**WHAT THE TASK ASKS**
Set down the line that has "Происшествия (368, 2249)" and each line beneath it, through the last line of the entries, exactly and with no others.

INPUT DATA START

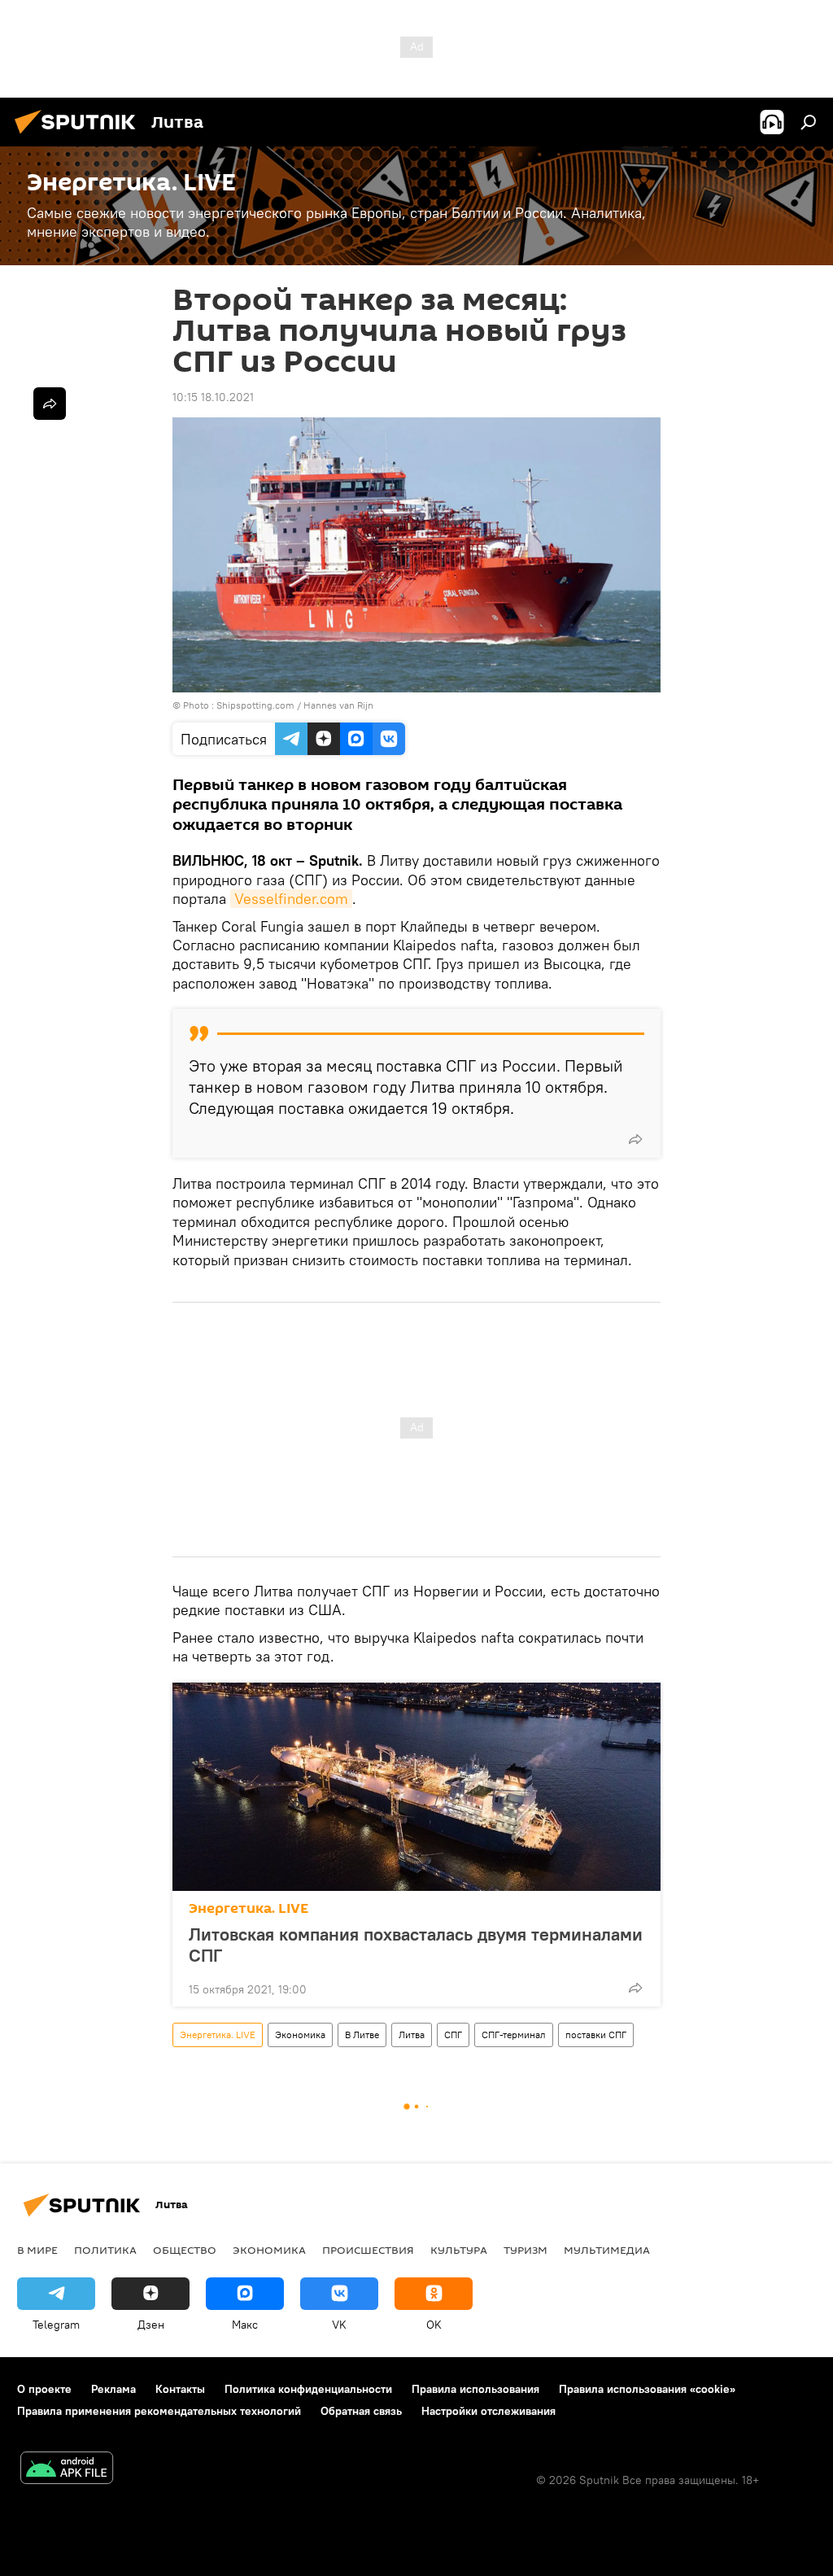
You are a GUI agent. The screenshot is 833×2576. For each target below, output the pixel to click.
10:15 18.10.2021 (213, 397)
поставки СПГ (595, 2034)
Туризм (525, 2249)
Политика (105, 2249)
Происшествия (368, 2249)
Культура (458, 2249)
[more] (635, 1139)
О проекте (44, 2389)
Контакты (180, 2389)
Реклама (113, 2389)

INPUT DATA END

**ANSWER FOR THIS EXERCISE**
Происшествия (368, 2249)
Культура (458, 2249)
[more] (635, 1139)
О проекте (44, 2389)
Контакты (180, 2389)
Реклама (113, 2389)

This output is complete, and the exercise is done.